Wendy Young


Wendy B. Young is a medicinal chemist and pharmaceutical executive currently employed at Genentech.

Education

Young received her B.S. and M.S. from Wake Forest University, working with Prof. Huw Davies. She was co-author on an early application of Davies' rhodium carbenoid insertion - Cope rearrangement chemistry, leading to the total synthesis of three small tropane natural products. Young received her Ph.D. from Princeton in 1993, working with Edward C. Taylor on heterocycles derived from natural pigments, one of which ultimately became pemetrexed, an oncology treatment. In her postdoctoral fellowship with Samuel Danishefsky, Young was among one of a handful of groups in the mid-1990s to synthesize paclitaxel, a highly-oxegenated terpenoid natural product used to treat cancer.

Career

Despite multiple employment offers on the East Coast of the United States, Young chose to remain in the San Francisco Bay Area for her professional career. From 1995 to 2006, Young worked at Celera Genomics, studying inhibitor compounds of human plasma proteins such as kallikrein and Factors VIIa and IXa.

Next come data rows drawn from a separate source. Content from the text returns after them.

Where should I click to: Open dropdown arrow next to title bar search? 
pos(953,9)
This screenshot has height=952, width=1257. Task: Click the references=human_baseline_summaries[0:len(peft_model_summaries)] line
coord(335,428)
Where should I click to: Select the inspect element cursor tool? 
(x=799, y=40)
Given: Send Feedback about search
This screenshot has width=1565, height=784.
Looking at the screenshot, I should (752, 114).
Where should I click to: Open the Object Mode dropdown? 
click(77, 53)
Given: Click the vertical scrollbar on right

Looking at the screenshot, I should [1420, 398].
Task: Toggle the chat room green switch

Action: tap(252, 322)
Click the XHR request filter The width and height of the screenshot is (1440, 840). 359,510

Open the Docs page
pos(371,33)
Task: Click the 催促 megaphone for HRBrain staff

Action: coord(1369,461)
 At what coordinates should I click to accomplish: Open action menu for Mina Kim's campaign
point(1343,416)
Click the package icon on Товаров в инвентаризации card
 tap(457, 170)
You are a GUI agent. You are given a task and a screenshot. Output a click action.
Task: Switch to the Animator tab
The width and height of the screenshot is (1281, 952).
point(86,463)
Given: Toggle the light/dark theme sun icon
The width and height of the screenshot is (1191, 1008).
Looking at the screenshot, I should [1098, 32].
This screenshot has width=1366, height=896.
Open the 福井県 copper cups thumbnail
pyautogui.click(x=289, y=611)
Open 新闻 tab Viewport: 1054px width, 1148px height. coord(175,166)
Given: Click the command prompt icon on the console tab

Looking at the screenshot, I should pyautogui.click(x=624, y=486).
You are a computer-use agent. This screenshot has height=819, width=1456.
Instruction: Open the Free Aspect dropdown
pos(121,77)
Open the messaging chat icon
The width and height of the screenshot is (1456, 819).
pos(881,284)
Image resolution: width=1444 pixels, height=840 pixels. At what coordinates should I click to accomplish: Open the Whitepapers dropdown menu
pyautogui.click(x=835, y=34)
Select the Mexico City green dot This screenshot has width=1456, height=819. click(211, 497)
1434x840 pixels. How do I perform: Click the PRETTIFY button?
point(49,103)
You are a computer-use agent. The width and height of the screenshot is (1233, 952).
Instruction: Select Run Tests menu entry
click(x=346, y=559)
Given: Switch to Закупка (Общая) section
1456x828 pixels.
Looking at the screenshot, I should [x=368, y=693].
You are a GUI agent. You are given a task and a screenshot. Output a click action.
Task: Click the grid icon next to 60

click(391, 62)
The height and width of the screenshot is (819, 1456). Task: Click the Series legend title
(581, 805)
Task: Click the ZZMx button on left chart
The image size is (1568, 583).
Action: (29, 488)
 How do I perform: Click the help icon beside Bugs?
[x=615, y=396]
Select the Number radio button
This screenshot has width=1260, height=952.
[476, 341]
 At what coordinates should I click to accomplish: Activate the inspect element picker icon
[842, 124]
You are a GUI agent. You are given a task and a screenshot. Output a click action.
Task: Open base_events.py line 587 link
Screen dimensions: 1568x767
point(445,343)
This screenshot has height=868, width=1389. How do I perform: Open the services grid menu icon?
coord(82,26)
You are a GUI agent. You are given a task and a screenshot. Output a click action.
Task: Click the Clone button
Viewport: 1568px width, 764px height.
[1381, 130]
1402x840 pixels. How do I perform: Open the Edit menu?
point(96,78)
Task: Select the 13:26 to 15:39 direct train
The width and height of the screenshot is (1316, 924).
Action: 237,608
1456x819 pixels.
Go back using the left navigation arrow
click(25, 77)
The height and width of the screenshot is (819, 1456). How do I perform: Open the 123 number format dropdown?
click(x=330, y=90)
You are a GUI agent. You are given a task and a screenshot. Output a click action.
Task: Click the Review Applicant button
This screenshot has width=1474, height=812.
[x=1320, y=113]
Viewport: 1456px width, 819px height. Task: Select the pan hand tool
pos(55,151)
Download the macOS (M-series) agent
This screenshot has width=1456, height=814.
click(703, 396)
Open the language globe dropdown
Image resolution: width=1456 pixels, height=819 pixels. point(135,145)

She was recruited to Genentech in 2006, and in 2018 was promoted to Senior Vice President of Small Molecule drug discovery. One of her major research successes was development of a chemistry campaign against Bruton's tyrosine kinase, leading to molecules to potentially treat rheumatoid arthritis and B-cell lymphomas. Her team developed fenebrutinib, currently in Phase II trials for several autoimmune disorders.